A lot of other products are being handled in Vancouver. In Prince Rupert there is coal. We have sulphur. One of my colleagues has already mentioned that lumber is one of our biggest ones. Chemical potash and various other products are being exported worldwide. This legislation does not deal with that.
Our party thinks a more reasoned approach to this would be to go to final offer arbitration. What it does is it allows for the parties to negotiate for some time before the labour-management contract is finished. I would think negotiations should start if it is a three year contract a year ahead to see if they can come to some kind of an agreement. If they cannot, having a strike or lockout and withdrawing services has the effect of shutting down the terminal and in some cases shutting down the port.
As a grain farmer myself in the Peace River country I know the devastating effects of having some 20 ships sitting in English Bay harbour at Vancouver and paying demurrage of about $60,000 a day for each ship. It is a very big bill, millions of dollars. Last year it was approximately $60 million that grain farmers had to pay because of the ships that were waiting for product because there was a strike lockout situation at the Vancouver terminals.
We have to correct that. Canada has a reputation that has to be enhanced otherwise we are going to be bypassed. Products will be bought from the United States. I suggest we look at final offer arbitration as one way of resolving this.

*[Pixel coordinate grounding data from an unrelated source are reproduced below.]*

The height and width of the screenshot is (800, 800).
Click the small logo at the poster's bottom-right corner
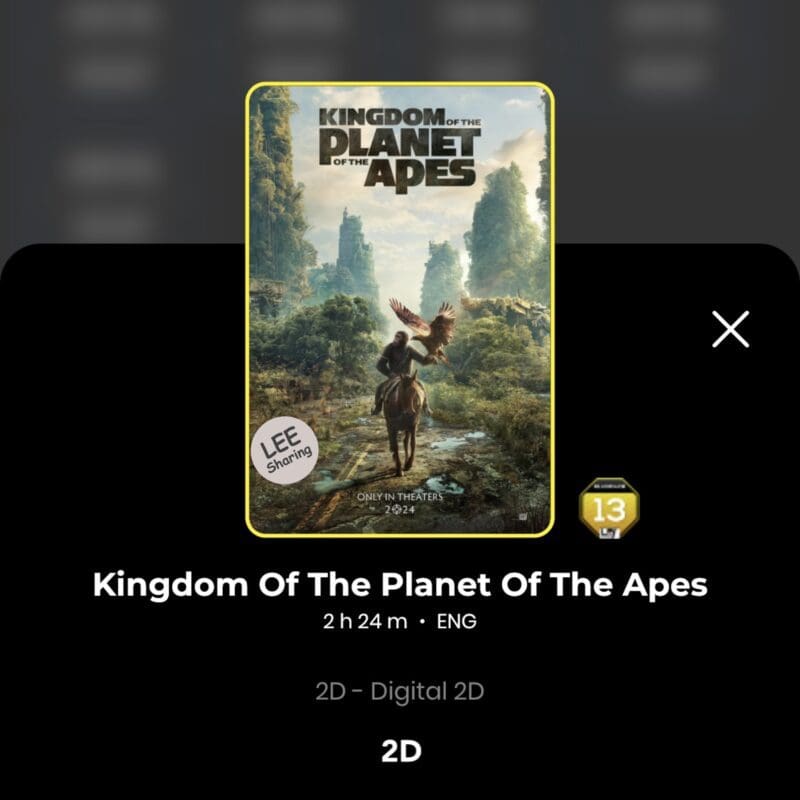(x=522, y=517)
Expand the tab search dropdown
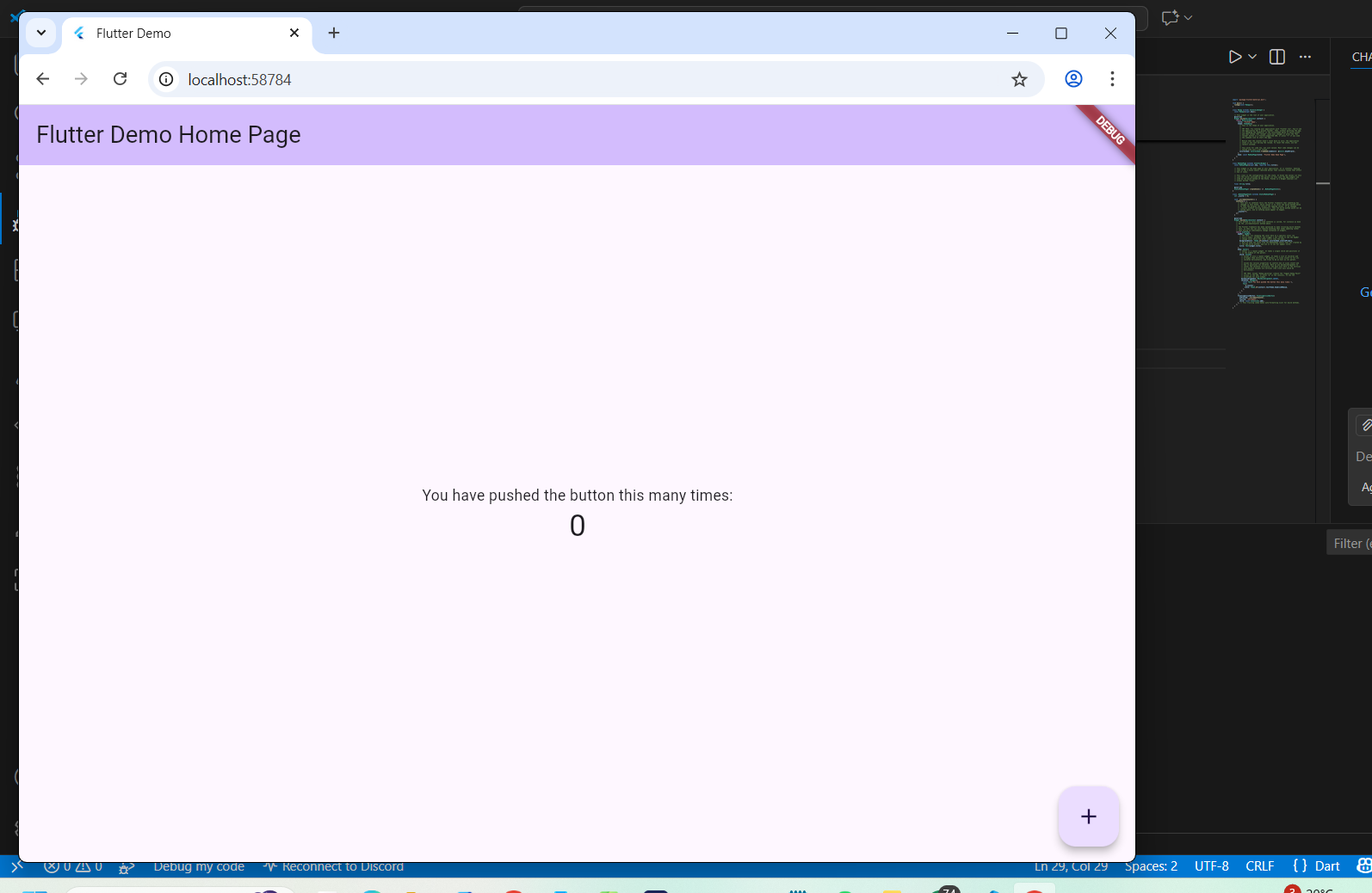1372x893 pixels. click(x=40, y=33)
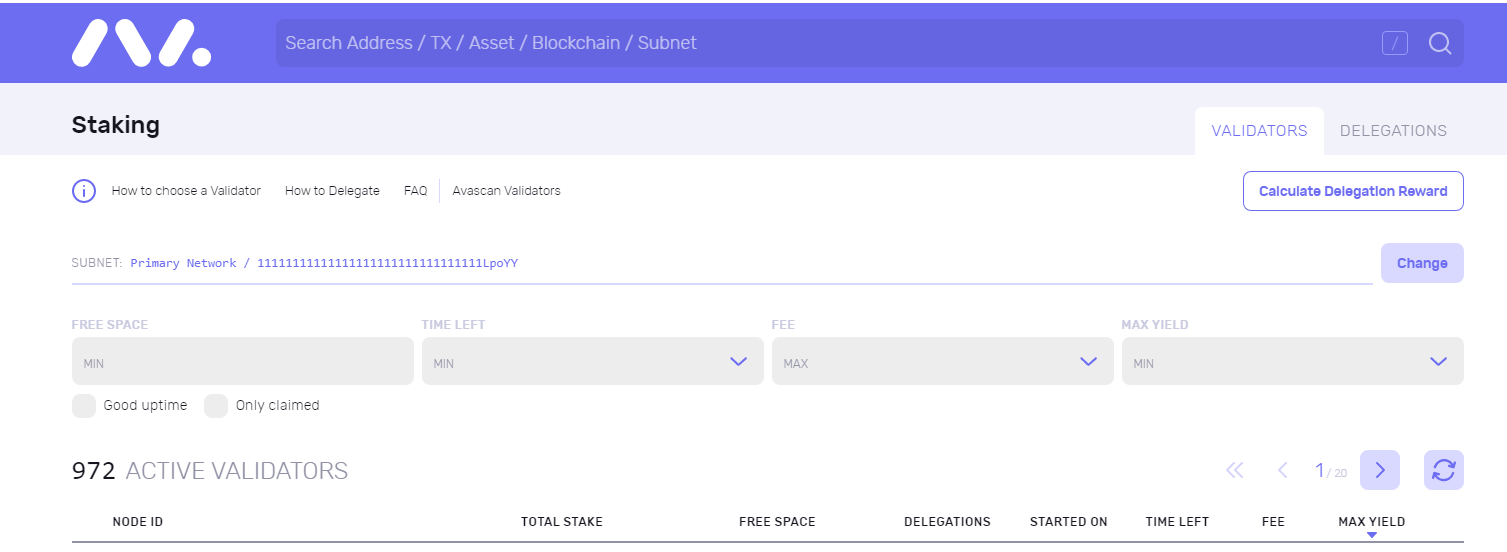Click Calculate Delegation Reward button
The image size is (1507, 552).
(1353, 191)
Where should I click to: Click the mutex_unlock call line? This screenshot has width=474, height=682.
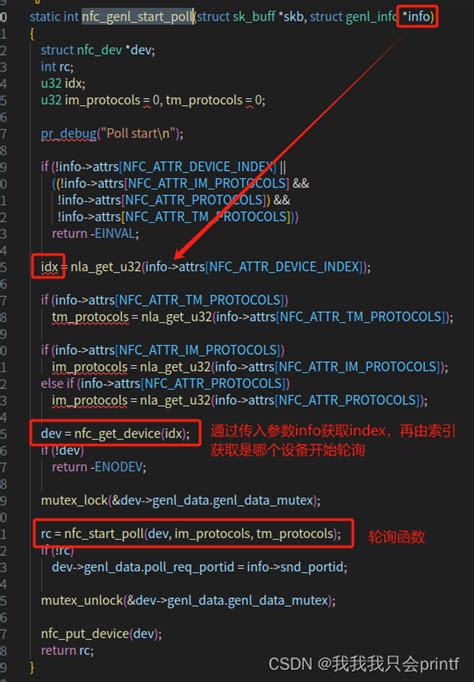(188, 601)
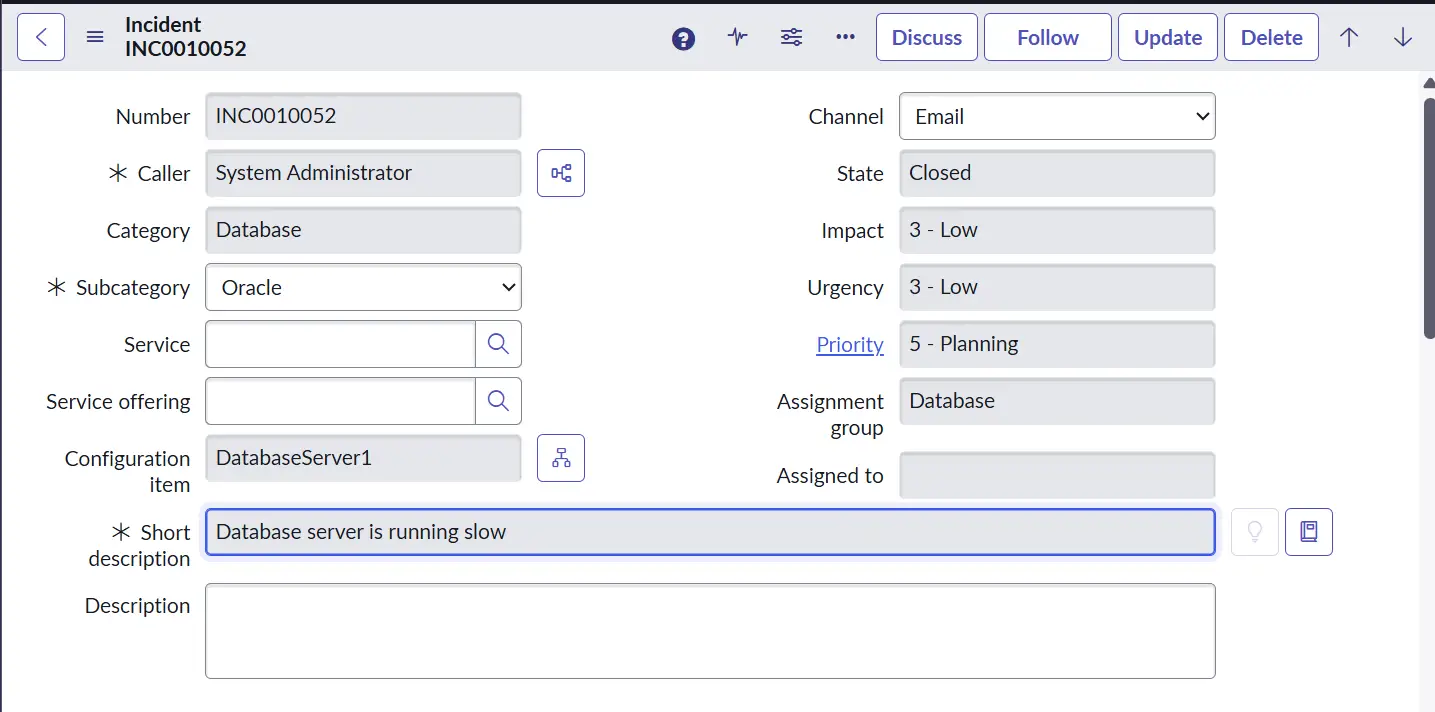Click the personalize form sliders icon
The image size is (1435, 712).
(791, 37)
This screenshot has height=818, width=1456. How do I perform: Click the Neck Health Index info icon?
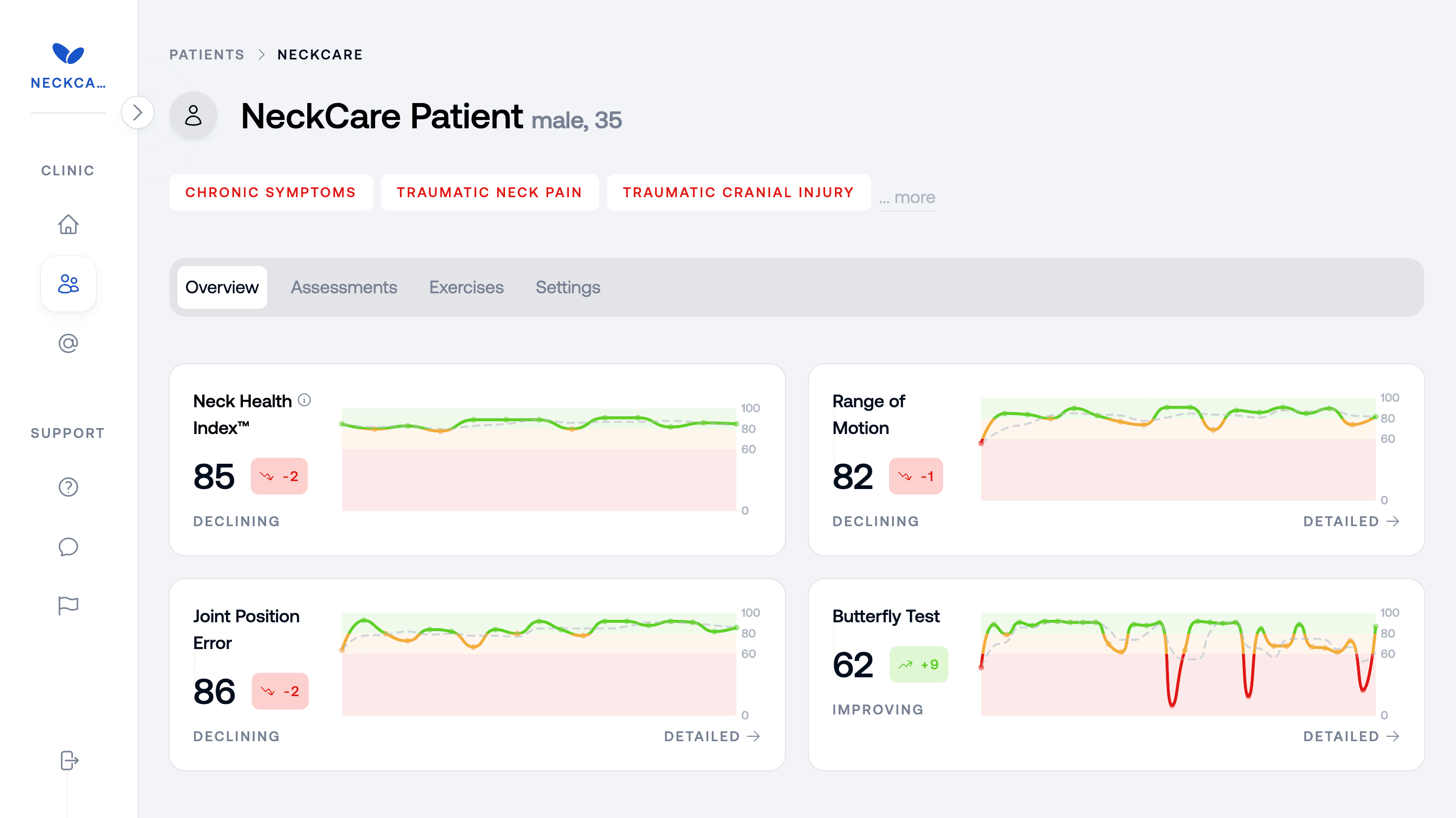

Final offer arbitration needs to be explained a little. In a labour-management contract quite often when the contract is being negotiated the two parties will start a long way apart. If a labour union wants a 5% increase quite often it will ask for 7% or 8% knowing it will probably be negotiated down and it will be settled somewhere in the range of 5%. On the other hand the company quite often starts at a position recognizing that it is going to be a 5% settlement and starts negotiating at 3%. This goes on for months and months before they finally come to some kind of a settlement. Often there is time lost in that bargaining unit where labour is withdrawn or there is a lockout. This has a very devastating effect on the Canadian economy.
Final offer arbitration is a reasonable way to approach this. Approximately one month prior to the contract expiring if a settlement had not been reached by negotiations, each party would have to submit a reasonable final offer. I suggest reasonable. They would not have to submit a reasonable one but an independent third party looking at it would choose the more reasonable of the two. It would be in their best interests to submit a reasonable final offer. The arbitrator would decide which one looks more reasonable than the other and would choose that one and the parties would have to live with it.
In the event that did not happen, if one party put in a very unreasonable final offer and the other party did not, we know what would happen. The effect of that would be to have the two parties put in a reasonable offer at the start. It would prevent a lot of the problems we have in the labour-management area. Canada could enhance its reputation as being a reliable supplier.
If we miss this opportunity I think we are missing an opportunity that is going to cost future jobs. Canada relies on our exports for about one-third of our gross domestic product. That means 40% of the jobs of every Canadian family, every community rely on our ability to export. We know that some of our exports go through the United States but some go through our port cities as well.
This is an opportunity we want to seize. The government should look at these as reasonable amendments and adopt them.